We go through a lot of carrots in our house these days (unfortunately not homegrown). And the other day I realized that I hadn’t made (or eaten) peas & carrots in a very long time. I didn’t want to make the “usual” peas and carrots in a buttery sauce, so I added a bit of sesame sauce.


Peas & Carrots in Sesame Sauce


Ingredients

  • 6-7 large carrots, cut into slices
  • 2 cups frozen peas, thawed
  • 1 medium sized onion, diced
  • 3 cloves of garlic, minced
  • 3 tablespoons rice vinegar
  • 2 tablespoons low sodium soy sauce
  • 1 teaspoon sesame oil (or a bit more)
  • A few drops of agave nectar
  • toasted sesame seeds


I cut the carrots into slices on an angle.

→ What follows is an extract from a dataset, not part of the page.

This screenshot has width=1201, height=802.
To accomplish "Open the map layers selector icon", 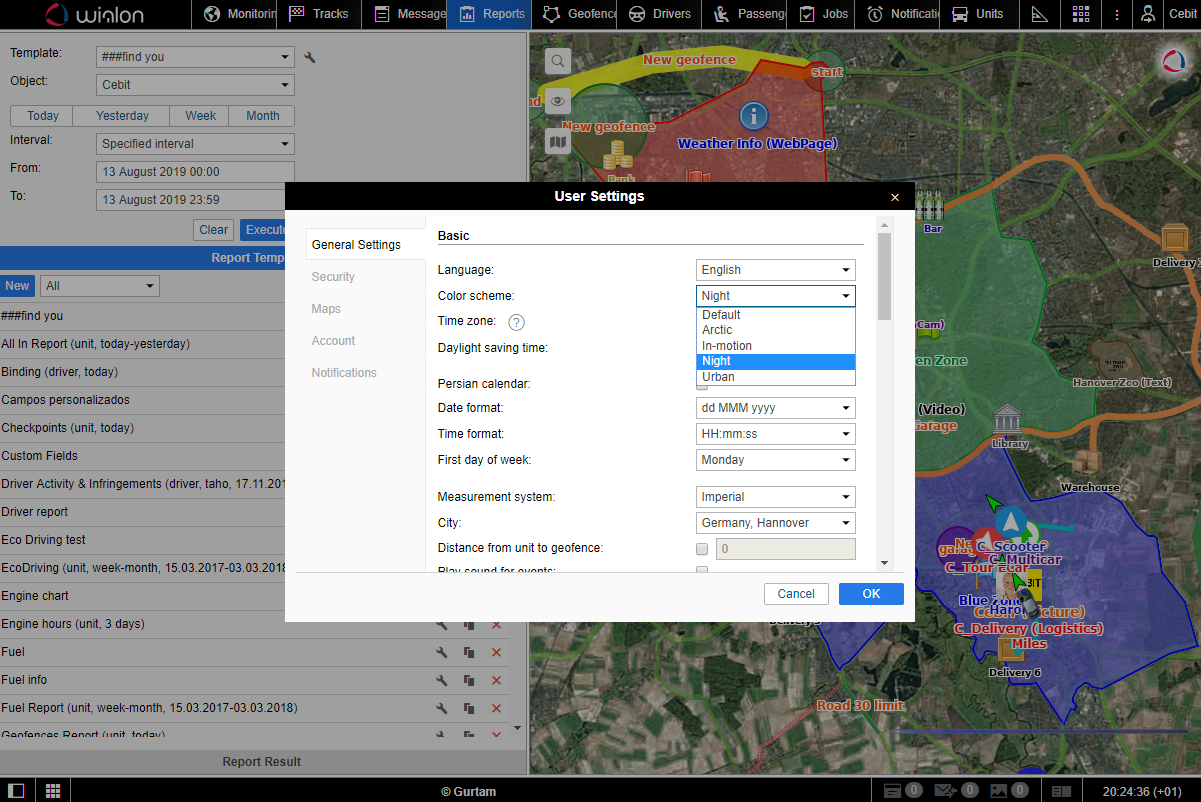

I started by sautéing the diced onion in a bit of oil. Then I added the sliced carrots. After the carrots cooked for a few minutes, I added the minced garlic. I sautéed the carrots for about 7 minutes (they were still quite firm). Then I added the peas. Next I mixed together the soy sauce, vinegar, sesame oil, & agave nectar and added the sauce to the pan. I let everything cook for another 3-4 minutes until the liquid reduced a bit and the vegetables had absorbed the sauce. The carrots still had a bit of bite. Lastly, I added the toasted sesame seeds.


And here is the finished dish.




Questions: What is your favorite way to eat carrots? What’s your favorite way to eat peas?